» **Text block**:
= = = = =

Christians face now the same great and unending struggle we have always faced: how to recognize when we are being more influenced by the culture than we are by the Word of God. The contours of that struggle have changed over the millennia. In some ways, in the early church before Christianity was legalized, there were bright lines distinguishing Christianity from paganism. The lines became blurrier under Constantine and after as the church came to be established as an institution of the state. Looking back we can see how the church began to imitate the culture and how we compromised in order to gain or to keep favored positions in the broader culture. Christendom, that period of history in which Christianity and the visible, institutional church had either an established or at least a favored place before the state and in the culture, is coming to a close. We are in a time of transition and the surrounding culture is beginning to look like that in which the New Testament church was born. Yet, since we are emerging from most of 2000 years of Christendom, there are still intellectual and cultural remnants of that order so the picture is blurred in that way too.
The authority of Scripture is another perennial question. Again, the status of Scripture was unquestioned for most of Christian history. Among the Fathers Scripture was revered and received as the infallible (unable to err), final, unique authority for the Christian faith and the Christian life. Only in the late 4th century was its uniqueness challenged within the church by the claim about an unwritten Apostolic tradition. The Reformation renewed the assertion of the unique, magisterial authority of holy Scripture (sola scripura) but did so in the midst of the virtually unquestioned assumptions under girding Christendom.
Then there was the various Enlightenment challenges to the truthfulness, reliability, and authority of Scripture. The rationalists asserted the superiority of the intellect (rationalism) and the empiricists argued for the superiority of sense experience over Scripture. In response, Romanticism and the subjectivism that followed in its wake asserted the primacy of the affections over Scripture. Since the Enlightenment and late-modern subjectivism Christians have struggled mightily to preserve the place of Scripture for the Christian faith and the Christian life. Modern evangelicals, whose roots are in Pietism, revivalism and the Enlightenment as much or more than they are in the Reformation have particularly struggled to retain sola scriptura since it is not clear that they were ever entirely committed to it in the first place.

= = = = =

[Stored records]
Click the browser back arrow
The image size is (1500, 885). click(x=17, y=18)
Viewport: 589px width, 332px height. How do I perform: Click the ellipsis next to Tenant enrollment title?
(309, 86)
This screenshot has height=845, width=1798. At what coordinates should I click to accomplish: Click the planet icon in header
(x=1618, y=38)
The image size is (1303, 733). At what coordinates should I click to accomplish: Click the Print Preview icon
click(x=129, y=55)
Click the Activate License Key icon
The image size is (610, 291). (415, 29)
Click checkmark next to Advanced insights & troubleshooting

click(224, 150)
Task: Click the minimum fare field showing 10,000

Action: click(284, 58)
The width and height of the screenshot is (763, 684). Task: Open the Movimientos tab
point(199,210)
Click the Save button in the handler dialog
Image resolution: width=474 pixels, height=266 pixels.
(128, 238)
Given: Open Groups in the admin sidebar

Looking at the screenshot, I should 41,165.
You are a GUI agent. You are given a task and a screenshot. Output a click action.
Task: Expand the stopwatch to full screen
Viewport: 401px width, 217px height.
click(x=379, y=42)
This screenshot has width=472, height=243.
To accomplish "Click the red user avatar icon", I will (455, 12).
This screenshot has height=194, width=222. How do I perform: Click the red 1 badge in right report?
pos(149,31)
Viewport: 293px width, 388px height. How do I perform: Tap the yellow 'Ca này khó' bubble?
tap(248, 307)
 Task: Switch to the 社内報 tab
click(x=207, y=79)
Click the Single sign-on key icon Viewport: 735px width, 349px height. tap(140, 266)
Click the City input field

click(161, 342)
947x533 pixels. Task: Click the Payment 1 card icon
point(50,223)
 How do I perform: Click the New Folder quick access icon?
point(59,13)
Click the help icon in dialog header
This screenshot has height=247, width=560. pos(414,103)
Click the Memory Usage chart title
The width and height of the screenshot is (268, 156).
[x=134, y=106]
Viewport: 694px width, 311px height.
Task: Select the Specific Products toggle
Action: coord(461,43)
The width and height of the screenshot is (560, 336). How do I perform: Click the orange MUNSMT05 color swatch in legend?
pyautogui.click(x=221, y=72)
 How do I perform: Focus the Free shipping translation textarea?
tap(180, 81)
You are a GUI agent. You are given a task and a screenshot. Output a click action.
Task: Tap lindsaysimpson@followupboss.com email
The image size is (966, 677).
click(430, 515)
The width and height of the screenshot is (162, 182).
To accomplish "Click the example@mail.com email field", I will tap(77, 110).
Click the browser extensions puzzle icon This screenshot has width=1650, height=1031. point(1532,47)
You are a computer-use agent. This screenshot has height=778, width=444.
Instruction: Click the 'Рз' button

= = = = =

» **Problems to solve**:
#1 In the essay on Christendom and Scripture, when was the uniqueness of Scripture first challenged within the church, and by what claim?
#2 Does the essay on Christendom and Scripture support each statement below? Answer yes or no for each, and quote the words from the essay that settle it.
(a) The lines between Christianity and paganism became blurrier under Constantine.
(b) The empiricists argued that the intellect is superior to Scripture.
(c) Romanticism asserted the primacy of the affections over Scripture.
#3 Carry on the essay on Christendom and Scripture, starting after its last sentence.

» **Task-by-task answers**:
#1 In the late 4th century, by the claim about an unwritten Apostolic tradition.

#2
(a) Yes: "The lines became blurrier under Constantine and after as the church came to be established as an institution of the state."
(b) No: "the empiricists argued for the superiority of sense experience over Scripture."
(c) Yes: "Romanticism and the subjectivism that followed in its wake asserted the primacy of the affections over Scripture."

#3
Thus, the Modernists (the liberals and the children of the Pietists again whom Machen wrote in Christianity and Liberalism in 1923) openly and quickly jettisoned the authority of Scripture in favor of the approval of the culture. The revivalists, Pietists, and fundamentalists, the three major wings of American evangelicalism professed Scripture as did their neo-evangelical children in the mid-20th century. Their grandchildren and great-grand children, however, have been slipping. By the end of the 20th century we began to see theologians and pastors in precincts once firmly committed to sola scriptura denouncing the Apostle Paul as “hopelessly patriarchal” and thus to be dismissed. In the 21st century, however, after the Emergent/emerging church movements (great-great grandchildren of the Pietists), in the wake of the apparent death of the last remnants of the old fundamentalism, the dismissal of Paul (or other portions of Scripture) has become a more common sight. Not long ago a correspondent to this space wrote that, Paul has his opinion and I have mine and if they differ, well, too bad for Paul. More often, however, we see people simply ignoring passages that do not fit the egalitarian Spirit of the Age (Zeitgeist).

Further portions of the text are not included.